The Lexus IS comes with a huge caveat as a modern sports sedan. It's a sedate cruiser around town despite its 5.0-liter naturally aspirated V8 producing 472 hp and 395 lb-ft of torque. That's mainly down to the automatic transmission tuning, which is fine in normal mode but it remains seemingly tuned for economy in the Sport modes. The caveat is that to enjoy the engine to its maximum, you need to go manual with the paddles to keep it in the power band and rev it out to its 7,200 rpm redline. The balanced chassis makes the IS 500 fun to drive and kick around on a back road, but the soft suspension stops it from becoming the perfect thriller of a sports sedan. However, that suspension is downright sublime when the car is in daily driver mode, and the cabin is a wonderfully relaxing place to be for a commute.

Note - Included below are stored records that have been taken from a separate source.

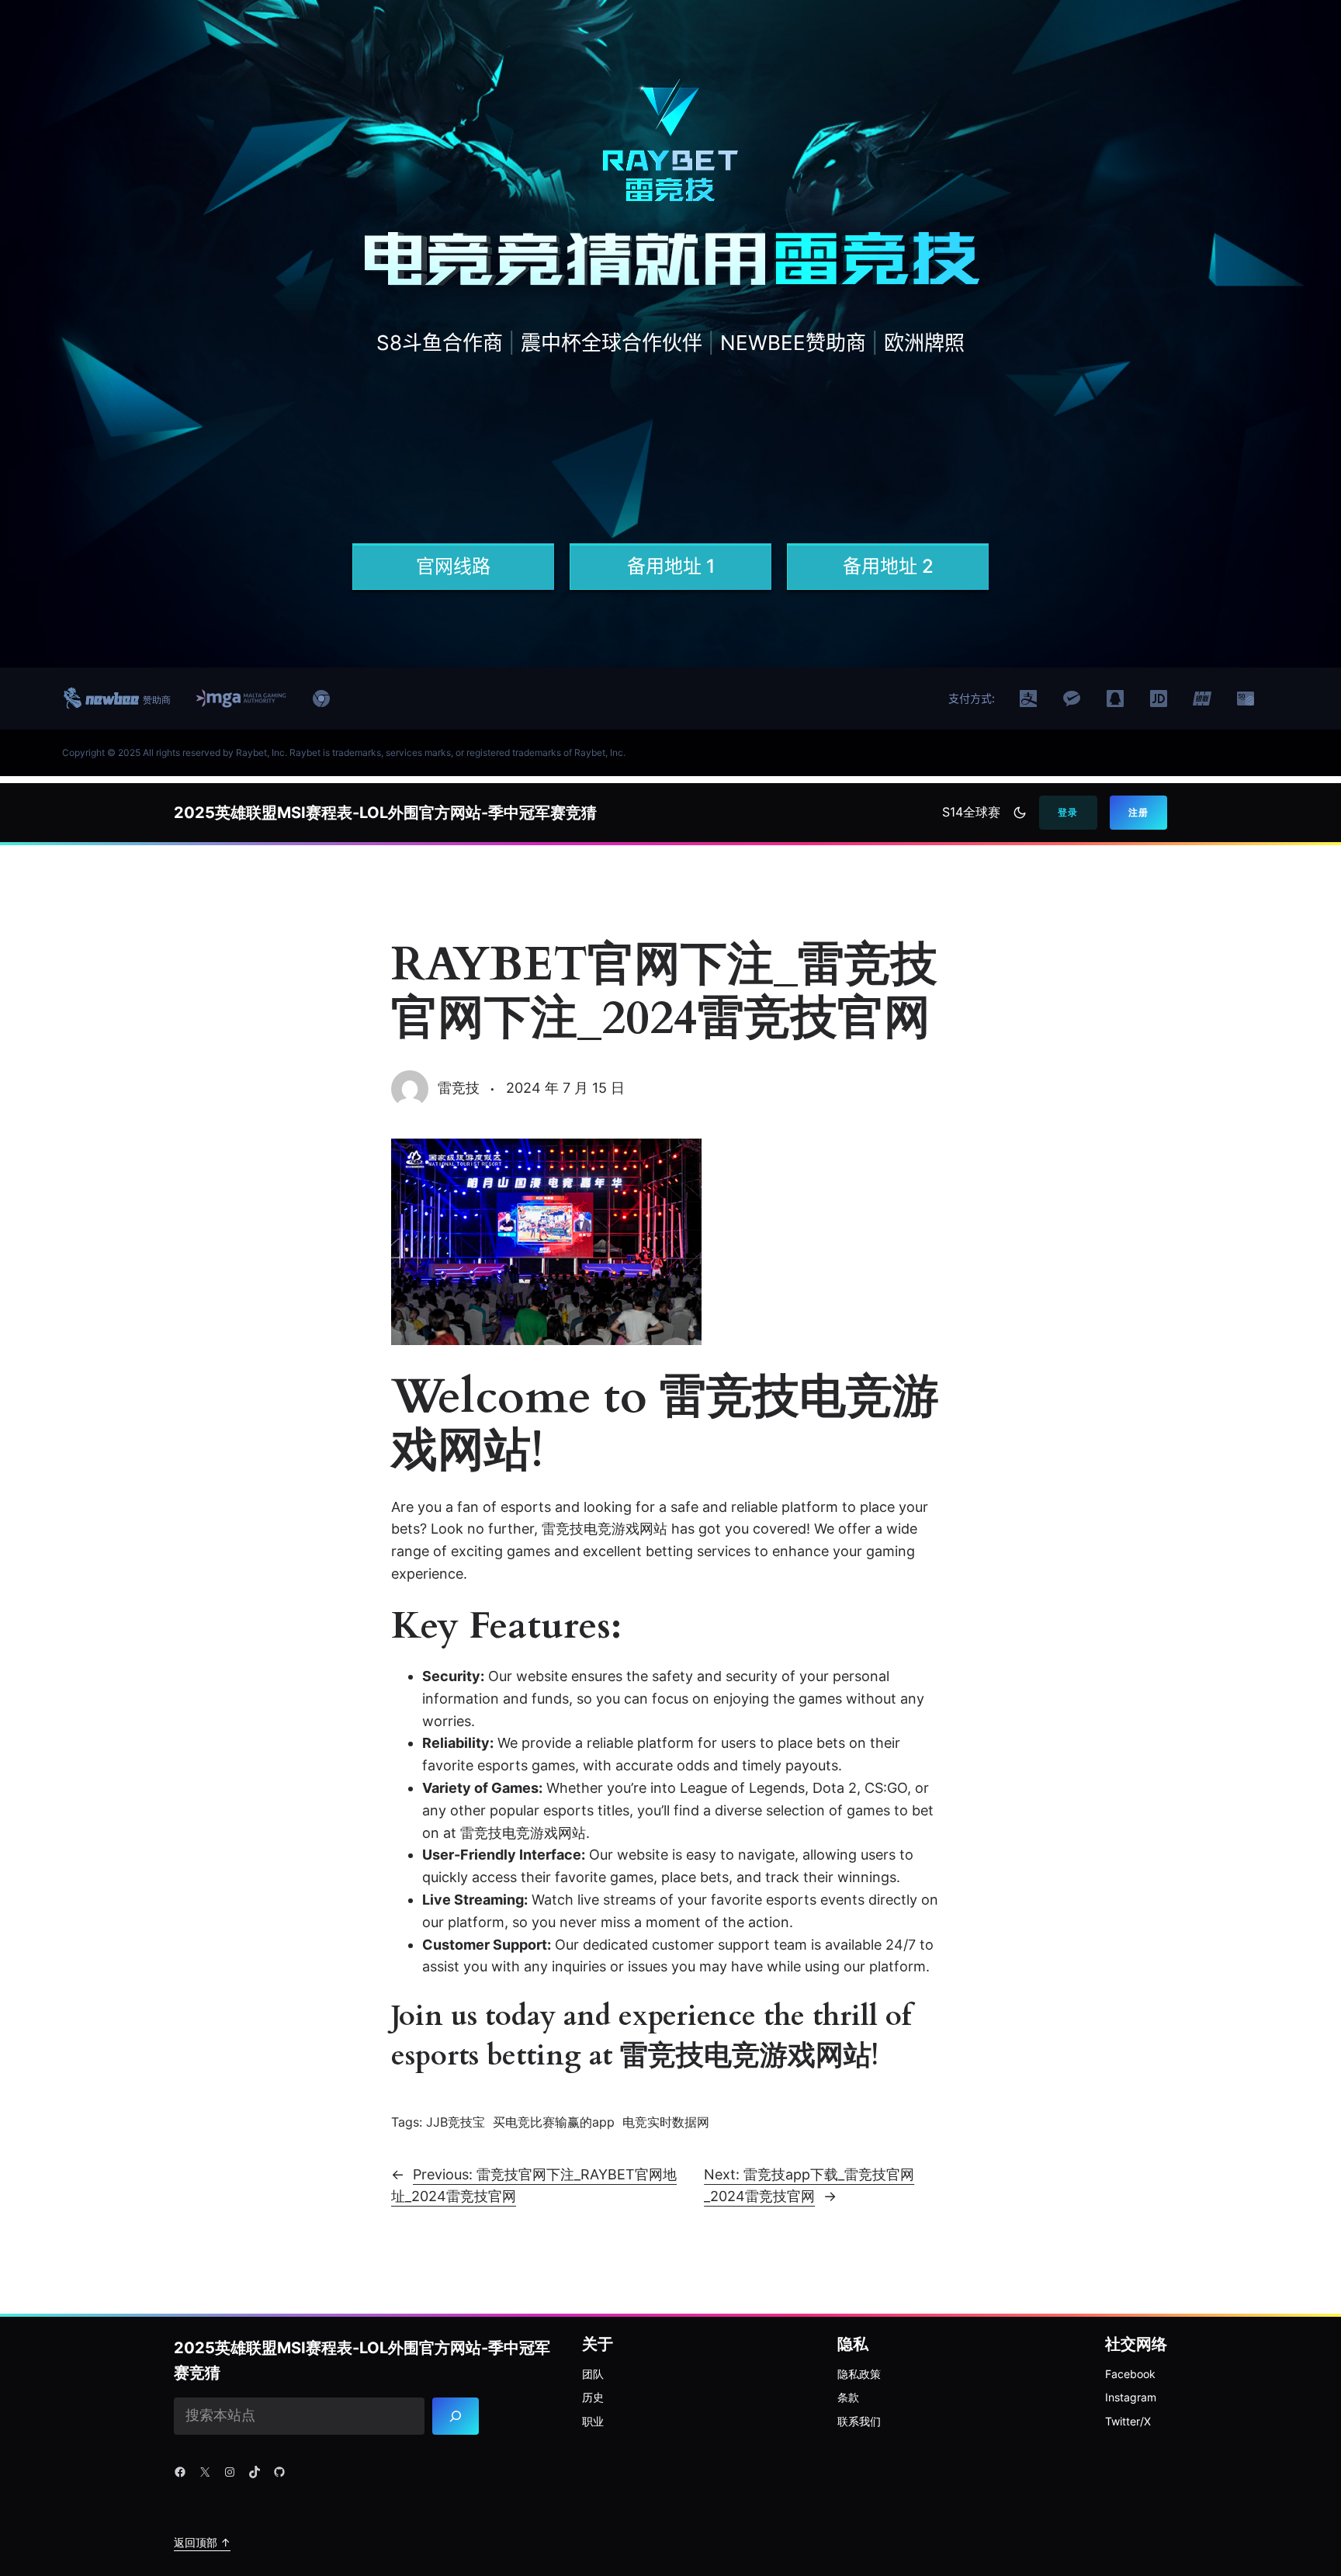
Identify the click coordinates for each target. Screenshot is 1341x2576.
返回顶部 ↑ (202, 2542)
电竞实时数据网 (665, 2122)
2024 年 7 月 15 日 (565, 1088)
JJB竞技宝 (455, 2122)
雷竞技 (459, 1088)
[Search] (456, 2416)
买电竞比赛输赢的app (554, 2122)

The Karma GS-6 should have been on our "Cars You Forgot Are On Sale" list, but, well, we forgot about it. We shouldn't because when we test drove it in 2021, we had a great time with the car despite its outdated powertrain - the same hybrid system found in the BMW i8. In fact, it's a sedan that should not be written off as it's a blast to drive and looks absolutely sensational. Seriously, if you define a great car as being one you always look at as you walk away, the GS-6 is as good as it gets. It has supercar pricing and supercar power with 536 horsepower and 550 lb-ft combined. The interior is tight but comfortable and tighter in the rear. It's a sedan that will suit very few people, but those it does will fall in love with it.